- DIRECTIONS FOR THIS TASK -
Report back every line below that carries the word "service".
*** INFORMATION ***
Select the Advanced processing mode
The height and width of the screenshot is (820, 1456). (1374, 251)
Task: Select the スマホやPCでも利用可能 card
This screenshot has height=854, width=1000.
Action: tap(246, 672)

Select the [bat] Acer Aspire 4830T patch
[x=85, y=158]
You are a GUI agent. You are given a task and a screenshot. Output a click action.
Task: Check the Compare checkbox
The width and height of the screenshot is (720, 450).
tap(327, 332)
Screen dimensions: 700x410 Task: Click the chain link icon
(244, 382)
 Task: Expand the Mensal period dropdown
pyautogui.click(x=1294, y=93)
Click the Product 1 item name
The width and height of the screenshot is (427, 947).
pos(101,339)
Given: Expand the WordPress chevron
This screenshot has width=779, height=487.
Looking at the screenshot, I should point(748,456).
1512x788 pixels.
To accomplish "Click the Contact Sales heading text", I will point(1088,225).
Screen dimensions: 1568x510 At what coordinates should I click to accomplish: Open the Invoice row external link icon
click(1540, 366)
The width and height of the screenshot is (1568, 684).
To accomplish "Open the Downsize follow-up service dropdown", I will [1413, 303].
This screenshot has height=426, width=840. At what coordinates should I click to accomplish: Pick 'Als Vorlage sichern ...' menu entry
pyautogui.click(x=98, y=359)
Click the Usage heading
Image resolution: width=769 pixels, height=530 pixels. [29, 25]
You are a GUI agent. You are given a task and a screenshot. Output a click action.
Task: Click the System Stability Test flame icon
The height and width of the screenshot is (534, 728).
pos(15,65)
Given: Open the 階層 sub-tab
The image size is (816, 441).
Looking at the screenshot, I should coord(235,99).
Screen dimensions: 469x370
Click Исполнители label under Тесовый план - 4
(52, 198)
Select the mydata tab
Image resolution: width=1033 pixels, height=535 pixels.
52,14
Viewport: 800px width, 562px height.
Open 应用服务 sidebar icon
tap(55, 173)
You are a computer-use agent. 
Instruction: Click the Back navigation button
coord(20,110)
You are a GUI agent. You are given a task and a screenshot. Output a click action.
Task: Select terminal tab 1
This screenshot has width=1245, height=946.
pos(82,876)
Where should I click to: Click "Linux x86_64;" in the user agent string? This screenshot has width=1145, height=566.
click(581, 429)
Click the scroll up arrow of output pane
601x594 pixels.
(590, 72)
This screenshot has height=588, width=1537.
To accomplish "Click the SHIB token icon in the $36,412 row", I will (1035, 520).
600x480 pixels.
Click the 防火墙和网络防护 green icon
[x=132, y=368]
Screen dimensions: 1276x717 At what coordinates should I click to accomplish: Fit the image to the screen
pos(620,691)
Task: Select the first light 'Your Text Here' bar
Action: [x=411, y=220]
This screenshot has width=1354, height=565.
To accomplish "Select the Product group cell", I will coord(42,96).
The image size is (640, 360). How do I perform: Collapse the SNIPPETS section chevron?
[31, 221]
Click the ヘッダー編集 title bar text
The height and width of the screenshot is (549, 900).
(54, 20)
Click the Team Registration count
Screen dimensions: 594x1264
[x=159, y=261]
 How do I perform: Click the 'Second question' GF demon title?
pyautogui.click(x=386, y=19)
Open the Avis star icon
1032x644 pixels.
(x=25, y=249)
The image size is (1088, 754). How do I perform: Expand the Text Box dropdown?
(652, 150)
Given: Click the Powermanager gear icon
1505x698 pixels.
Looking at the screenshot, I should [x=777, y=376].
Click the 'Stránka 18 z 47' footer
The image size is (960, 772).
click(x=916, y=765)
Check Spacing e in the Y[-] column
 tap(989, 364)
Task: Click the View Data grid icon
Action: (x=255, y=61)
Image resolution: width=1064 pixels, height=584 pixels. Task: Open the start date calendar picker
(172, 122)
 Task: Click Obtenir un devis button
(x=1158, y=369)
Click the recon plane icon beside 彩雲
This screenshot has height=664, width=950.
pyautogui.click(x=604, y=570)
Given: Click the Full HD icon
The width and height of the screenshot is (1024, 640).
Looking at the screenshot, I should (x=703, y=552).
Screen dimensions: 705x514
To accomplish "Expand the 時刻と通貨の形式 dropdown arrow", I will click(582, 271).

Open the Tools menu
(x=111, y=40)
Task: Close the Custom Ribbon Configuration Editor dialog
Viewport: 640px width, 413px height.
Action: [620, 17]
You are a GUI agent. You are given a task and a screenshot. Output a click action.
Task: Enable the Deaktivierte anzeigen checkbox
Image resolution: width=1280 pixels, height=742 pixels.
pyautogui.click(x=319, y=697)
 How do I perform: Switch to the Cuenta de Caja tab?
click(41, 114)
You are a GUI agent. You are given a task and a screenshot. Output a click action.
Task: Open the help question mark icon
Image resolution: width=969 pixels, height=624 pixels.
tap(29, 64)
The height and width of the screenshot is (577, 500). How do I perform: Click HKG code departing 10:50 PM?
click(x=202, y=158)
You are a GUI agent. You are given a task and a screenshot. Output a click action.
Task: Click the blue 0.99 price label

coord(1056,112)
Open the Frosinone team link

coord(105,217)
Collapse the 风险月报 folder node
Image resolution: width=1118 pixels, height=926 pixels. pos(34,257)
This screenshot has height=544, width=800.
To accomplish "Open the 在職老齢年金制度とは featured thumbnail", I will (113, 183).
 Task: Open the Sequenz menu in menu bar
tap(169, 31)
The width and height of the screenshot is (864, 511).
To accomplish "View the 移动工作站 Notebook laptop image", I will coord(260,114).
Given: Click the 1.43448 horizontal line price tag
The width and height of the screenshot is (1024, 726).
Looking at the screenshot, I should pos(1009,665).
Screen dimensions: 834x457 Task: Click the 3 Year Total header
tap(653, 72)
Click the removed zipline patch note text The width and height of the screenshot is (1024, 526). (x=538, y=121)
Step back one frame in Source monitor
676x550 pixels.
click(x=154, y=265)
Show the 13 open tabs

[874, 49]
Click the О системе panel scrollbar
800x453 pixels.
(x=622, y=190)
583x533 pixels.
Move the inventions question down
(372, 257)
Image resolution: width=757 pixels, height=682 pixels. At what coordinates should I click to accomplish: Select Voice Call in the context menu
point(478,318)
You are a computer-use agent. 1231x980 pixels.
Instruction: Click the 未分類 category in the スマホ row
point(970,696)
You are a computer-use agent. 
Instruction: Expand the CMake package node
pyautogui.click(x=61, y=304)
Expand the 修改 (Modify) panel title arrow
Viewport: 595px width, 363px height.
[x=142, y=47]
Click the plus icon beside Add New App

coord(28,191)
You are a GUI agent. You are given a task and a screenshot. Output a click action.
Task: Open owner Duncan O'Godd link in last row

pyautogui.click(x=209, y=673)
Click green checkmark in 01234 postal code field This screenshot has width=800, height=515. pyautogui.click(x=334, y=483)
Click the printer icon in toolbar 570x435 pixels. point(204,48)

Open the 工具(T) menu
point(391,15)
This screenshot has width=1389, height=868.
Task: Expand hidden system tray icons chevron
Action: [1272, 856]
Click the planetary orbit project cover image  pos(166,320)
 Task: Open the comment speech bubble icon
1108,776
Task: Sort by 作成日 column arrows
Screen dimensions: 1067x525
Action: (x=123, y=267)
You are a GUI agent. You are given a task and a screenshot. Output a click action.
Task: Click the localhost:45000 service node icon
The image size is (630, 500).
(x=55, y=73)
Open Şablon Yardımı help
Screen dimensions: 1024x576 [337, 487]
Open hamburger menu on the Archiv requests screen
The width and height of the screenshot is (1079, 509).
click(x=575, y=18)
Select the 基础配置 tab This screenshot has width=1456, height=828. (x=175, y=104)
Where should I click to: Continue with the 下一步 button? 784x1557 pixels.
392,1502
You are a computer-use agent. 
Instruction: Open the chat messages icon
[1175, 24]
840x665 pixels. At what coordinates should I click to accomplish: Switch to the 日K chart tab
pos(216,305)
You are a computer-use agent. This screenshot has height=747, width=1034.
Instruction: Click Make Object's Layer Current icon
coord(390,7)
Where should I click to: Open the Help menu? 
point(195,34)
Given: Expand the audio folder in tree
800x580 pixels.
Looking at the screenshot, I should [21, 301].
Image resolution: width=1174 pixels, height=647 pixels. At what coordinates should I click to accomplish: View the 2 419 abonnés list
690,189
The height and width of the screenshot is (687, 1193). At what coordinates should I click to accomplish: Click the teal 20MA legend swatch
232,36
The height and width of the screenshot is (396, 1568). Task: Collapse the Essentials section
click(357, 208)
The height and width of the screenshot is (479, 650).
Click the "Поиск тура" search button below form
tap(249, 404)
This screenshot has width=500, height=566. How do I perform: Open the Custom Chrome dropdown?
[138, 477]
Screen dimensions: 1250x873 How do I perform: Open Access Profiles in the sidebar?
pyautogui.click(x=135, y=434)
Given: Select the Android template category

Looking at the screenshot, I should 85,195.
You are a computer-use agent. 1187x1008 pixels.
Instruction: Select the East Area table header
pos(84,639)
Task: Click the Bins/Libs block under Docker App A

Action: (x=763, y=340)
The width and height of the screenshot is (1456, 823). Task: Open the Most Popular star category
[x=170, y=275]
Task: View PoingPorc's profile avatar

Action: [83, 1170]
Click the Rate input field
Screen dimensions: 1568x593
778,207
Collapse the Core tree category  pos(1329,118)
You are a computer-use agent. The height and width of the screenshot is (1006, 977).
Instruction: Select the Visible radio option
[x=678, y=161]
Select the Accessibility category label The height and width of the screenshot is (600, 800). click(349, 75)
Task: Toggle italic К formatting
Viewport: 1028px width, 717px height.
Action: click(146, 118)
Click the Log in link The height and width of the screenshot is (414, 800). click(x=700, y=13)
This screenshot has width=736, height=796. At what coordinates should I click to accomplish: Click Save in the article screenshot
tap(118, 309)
*** End of INFORMATION ***
- TASK RESPONSE -
To accomplish "Open the Downsize follow-up service dropdown", I will [1413, 303].
Task: Click the localhost:45000 service node icon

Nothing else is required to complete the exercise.